— START Reading text —

A selection of useful tidbits of information for the aquarist. Readers are encouraged to send their tips to firstname.lastname@example.org or to post them to our Hot Tips sticky in the Reefs.org General Reefkeeping Discussion forum for possible publication. Next month’s Hot Tip theme will be “Quarantine Tips“.
- Drill the LR with a rock drill, and stack them up pvc tubes to build high but stable structures.
- Mount pvc tubes to the (side-) walls of the tank and attach LR to it by means of tie-raps. Thus it is possible to create very cool and natural side- and backwalls
- Do not try to create a berlin wall, but use one or more loose structures, surrounded by sand.
- Maybe the most important: less is more!
— Author: “Tanu”
If you are first setting up tank try to set up rock in dry tank with substrate in first. Place largest heaviest rocks in first and build up. Utilize unique pieces to add creativity to your tank.
Arrange rocks on your floor in order of size and look for unique shapes and pieces that will stand out or provide good coral mounts and set them aside to be used later as you begin to build your reef formation.
Draw on paper beforehand what it is you hope to achieve. Have some ideas in mind regarding height, caves, bridges, coral mounting points, coral mounds etc.
Keep in mind that no matter how thorough you plan, you will always redo portions of your aquascape as you aquire corals or discover a new look that appeals to you.

— END Reading text —
— START Data block —

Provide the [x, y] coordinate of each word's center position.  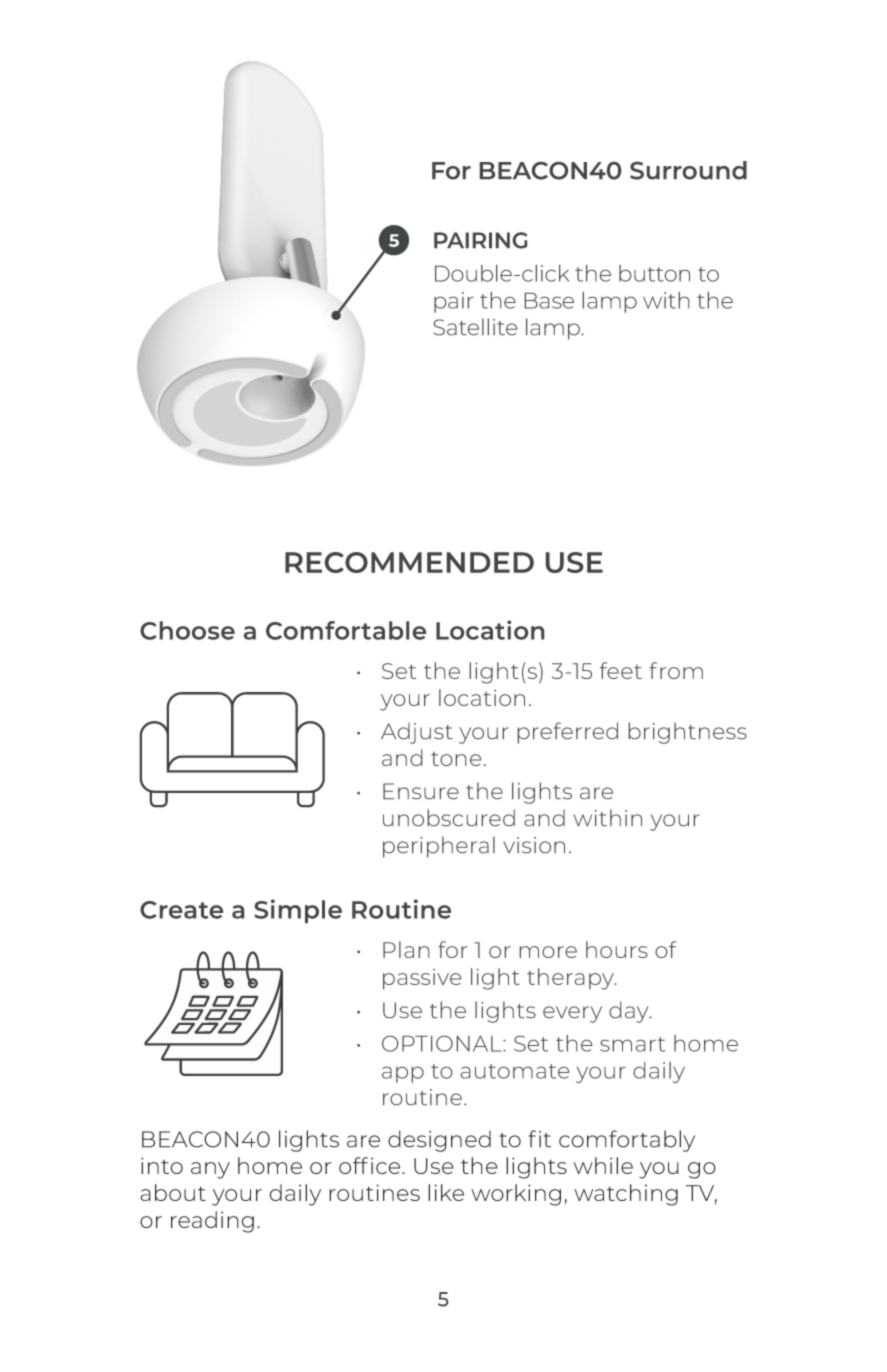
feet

— END Data block —

- **Directions for this task**: Continue the reef-tank rockwork tips from where they stop.

- **Expected answer**:
When building keep in mind basic things like fish need caves to hide and sleep in. Tightly packed rock will make it difficult to move later or adjust if you are trying to place a coral. Slope is important to allow easy location of corals. Height is important to keep in mind if you want to have variety of lighting situations for variety of corals.
Keep some spare rock in sump or behind or away from main viewing area in the tank so when you go looking for piece you wont have to remove one from another area.
If you want to carve or create special pieces a hammer and stone chisel will work wonders. Work slowly and remove small pieces…trying for that one great hit usually shatters the rock into more than you wanted and less useful than you expect.
There is no ONE correct way to aquascape. There are only opportunites look for them in the rock. Setting up dry allows you to explore them with out all the mess of water dripping everywheres. And when its time to fill tank place a series of bowls large to small in tank and fill largest and let it cascade over. This allows water to enter with minimal sand disturbance.
— Author: “Leftovers”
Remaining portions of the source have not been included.